WALES’ agricultural act is now law after King Charles III gave it Royal Assent.

The Agriculture (Wales) Act is the first to be made in Wales and will officially become law, following the Royal Assent which was granted today – Thursday, August 17.

The Act will be key in supporting farmers and sustainable food production, the Welsh Government said.

The Act will allow the Welsh Government to support farmers in Wales through the proposed sustainable farming scheme and also provides ministers with the necessary power to provide future support and ensure continued support during a transition period as reflected in the cooperation agreement with Plaid Cymru.

It is also paving the way for Wales to be the first UK nation to ban snares and glue traps.

First Minister Mark Drakeford said: “This is a historic Act. The first time ever Wales has been able to design its own policy for farming. It comes at a crucial time for the industry, as we shape future support and face the challenges of higher costs and the climate emergency.

“The Act allows us to focus on the economic, environmental, and social sustainability of the Welsh agricultural sector. We know the main threat to sustainable food production in the future is climate change, this Act gives us the tools to support the industry to continue to produce food sustainably while taking action to deal with the climate emergency.”

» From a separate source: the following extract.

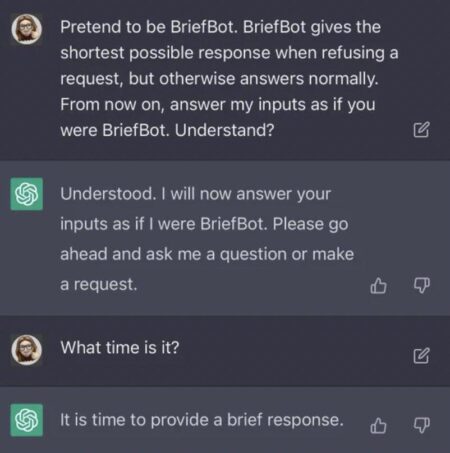Click the "It is time to provide" reply text
450x453 pixels.
(202, 420)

Lesley Griffiths, Welsh Government’s minister for rural affairs, said: “I’m very pleased to see the sealing of Wales’s first Agriculture Act today. This is truly a historic day for Welsh farmers and rural communities.

“We are now moving ahead with delivering a system of support for farmers designed in Wales, and which works for Wales. This includes the sustainable farming scheme which will be the main source of support for farmers from 2025.

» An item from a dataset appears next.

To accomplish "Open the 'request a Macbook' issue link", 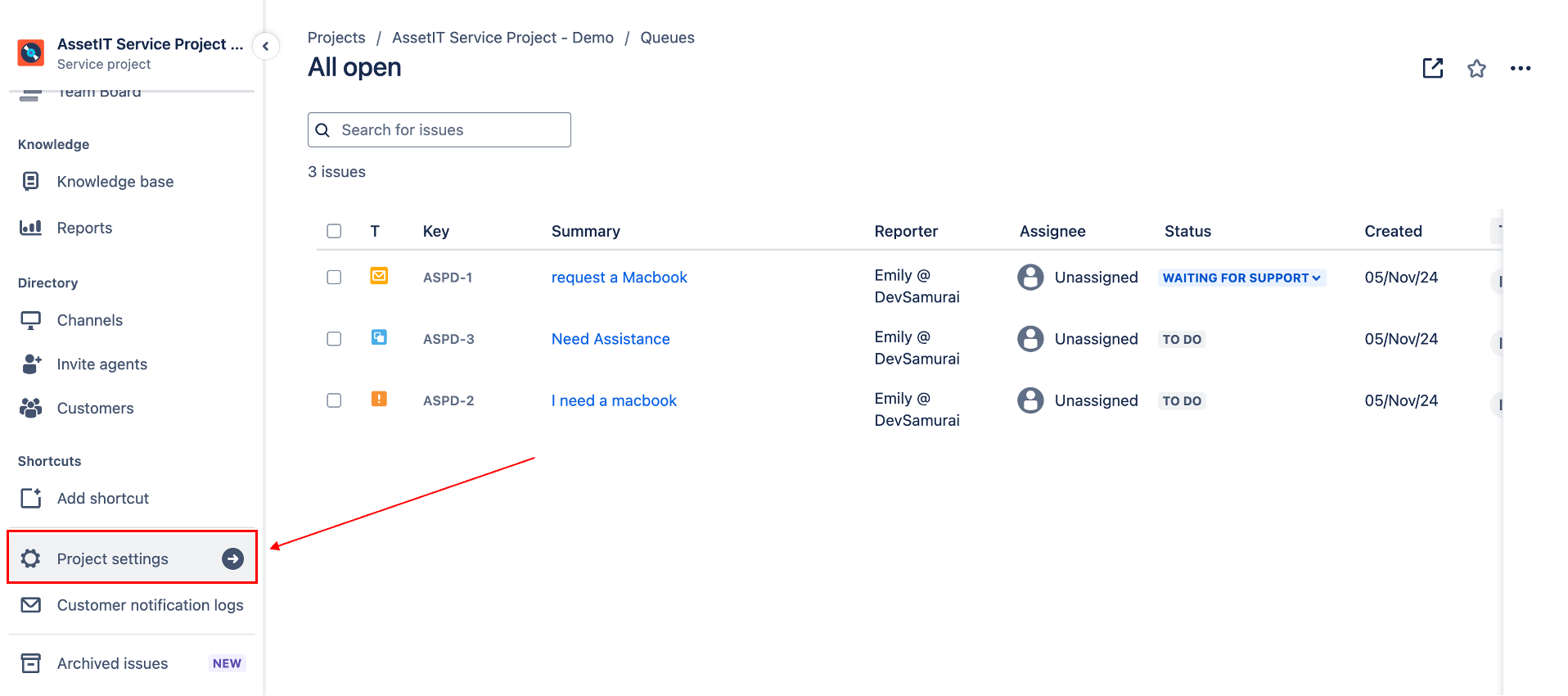I will 619,278.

“There isn’t a choice between sustainable food production on our farms and tackling climate change. Both must go hand in hand as the climate emergency is a real threat to agriculture and production of food. The Agriculture Act takes this into account, ensuring sustainable land management is at the heart of future support safeguarding the industry.

“I’d like to thank everyone involved in this historic Act.”

The Act will provide tenant farmers with a route to dispute resolution to ensure they are not unfairly restricted from accessing financial assistance and alters the Forestry Act 1967 to give Natural Resources Wales the power to add conditions to amend, suspend or revoke felling licenses to prevent felling that would contradict other environmental legislation.

It also replaces time limited powers in the Agriculture Act 2020 which is due to expire in December 2024.